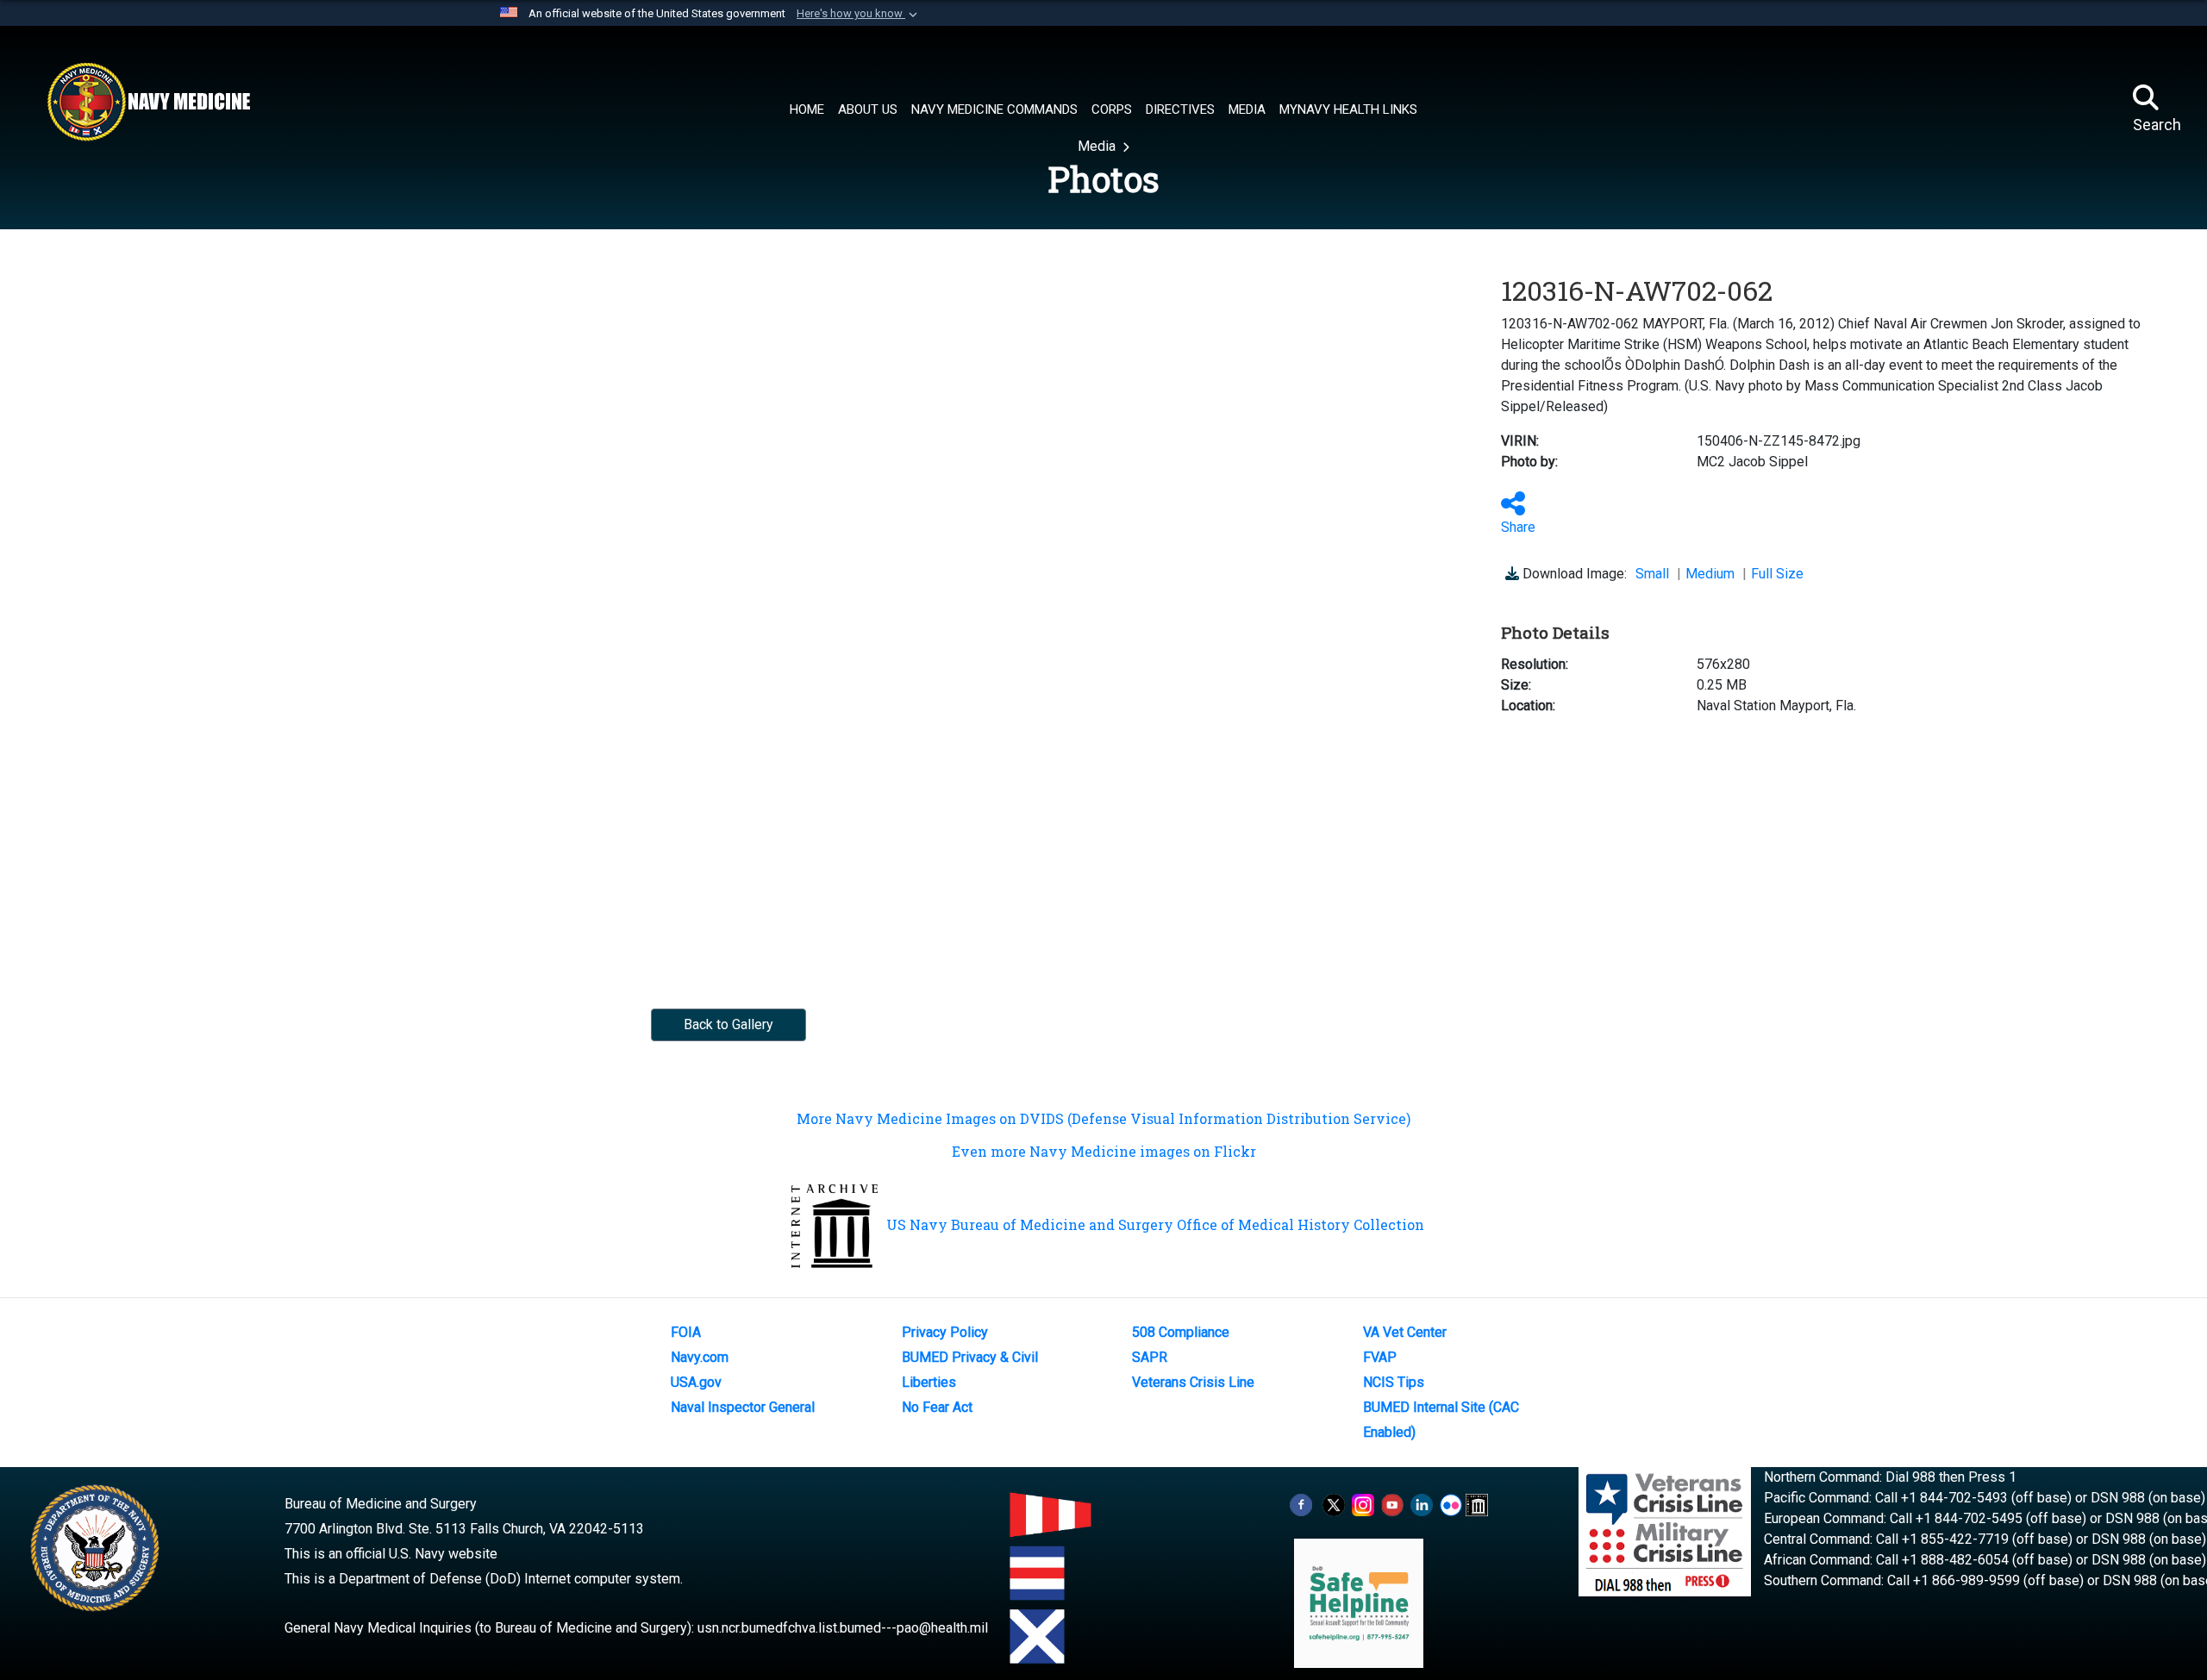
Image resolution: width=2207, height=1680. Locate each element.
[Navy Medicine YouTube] (1392, 1504)
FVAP (1380, 1357)
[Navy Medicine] (148, 102)
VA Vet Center (1405, 1332)
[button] (859, 13)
..............................
> [Action item] Return all records exactly; no pictures.

> [Result]
Image resolution: width=2207, height=1680. Locate each element.
[Navy Medicine YouTube] (1392, 1504)
FVAP (1380, 1357)
[Navy Medicine] (148, 102)
VA Vet Center (1405, 1332)
[button] (859, 13)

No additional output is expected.